On Thursday, 6 July 2017 at 23:12:03 UTC, H. S. Teoh wrote:
On Thu, Jul 06, 2017 at 10:31:10PM +, Meta via 
Digitalmars-d wrote:

On Thursday, 6 July 2017 at 21:58:45 UTC, H. S. Teoh wrote:
> On Thu, Jul 06, 2017 at 09:42:22PM +, Meta via 
> Digitalmars-d wrote:

> > On Thursday, 6 July 2017 at 18:10:57 UTC, FoxyBrown wrote:
> > > Create an auto pointer, handy in some cases and fits in 
> > > the language as a natural generalization.
> > 
> > It's been suggested before (as well as more powerful 
> > generalization for slices and associative arrays), but 
> > Andrei vetoed it so it probably won't be added even if 
> > somebody created a formal proposal for it.
> 
> I'm curious, what exactly was proposed?  Because I have a 
> hard time understanding what's intended from the OP's 
> description.
> 
> 
> T


Partial type inference. `auto*` declares a point to a type 
that is inferred from inspecting the RHS's type. The previous 
proposal was for doing `auto[] a = [0, 1, 2]` (a's type is 
inferred as int[]).


But doesn't `auto a = [0, 1, 2];` *already* infer typeof(a) as 
int[]? What does `auto[]` add over what `auto` already does?



T


It does, but I think it's more a thing of knowing what exactly 
the auto is.


Let's say you have.

auto a = foo();

You have no idea what auto actually is in that case, but

auto* a = foo();

You know auto is a pointer of whatever foo returns.


Re: auto*

2017-07-06 Thread H. S. Teoh via Digitalmars-d
On Thu, Jul 06, 2017 at 11:50:24PM +, bauss via Digitalmars-d wrote:
[...]
> Let's say you have.
> 
> auto a = foo();
> 
> You have no idea what auto actually is in that case, but
> 
> auto* a = foo();
> 
> You know auto is a pointer of whatever foo returns.

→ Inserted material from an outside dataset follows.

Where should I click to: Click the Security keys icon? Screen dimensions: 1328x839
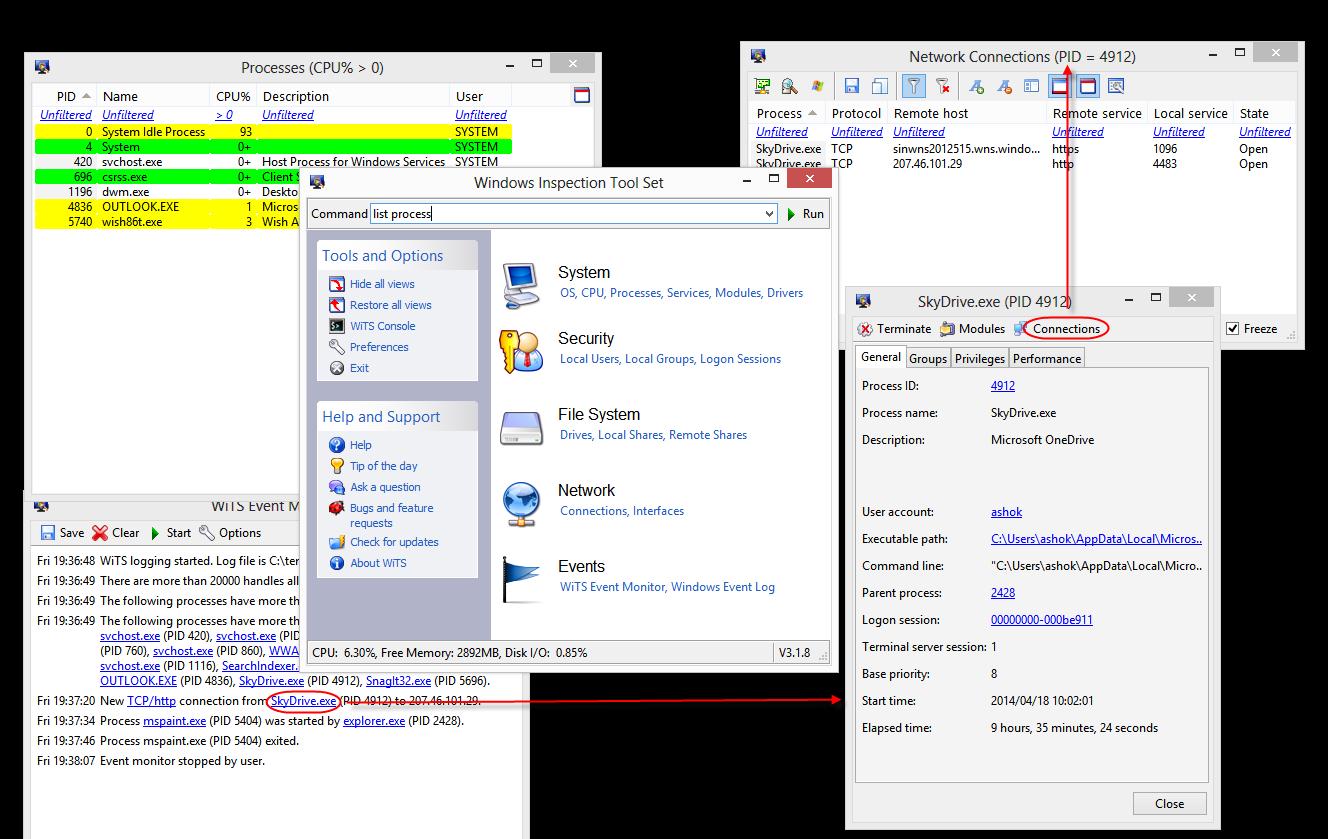click(521, 350)
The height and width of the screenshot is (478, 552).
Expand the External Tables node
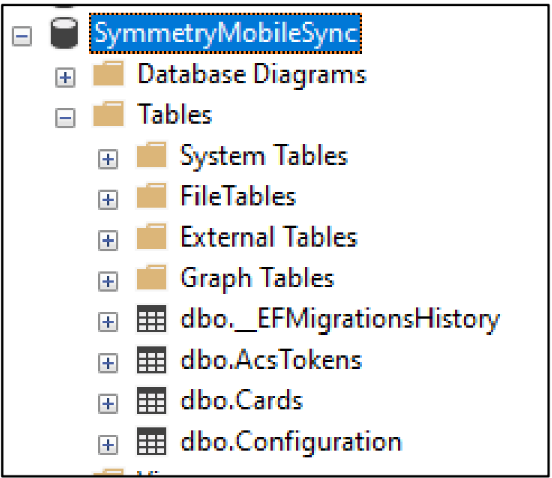click(108, 241)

Ah, I see.  So if foo() doesn't return a pointer it will be a compile
error?  So it's basically a kind of self-documentation?


T

-- 
INTEL = Only half of "intelligence".


Re: auto*

2017-07-06 Thread bauss via Digitalmars-d

On Thursday, 6 July 2017 at 23:51:13 UTC, H. S. Teoh wrote:
On Thu, Jul 06, 2017 at 11:50:24PM +, bauss via 
Digitalmars-d wrote: [...]

Let's say you have.

auto a = foo();

You have no idea what auto actually is in that case, but

auto* a = foo();

You know auto is a pointer of whatever foo returns.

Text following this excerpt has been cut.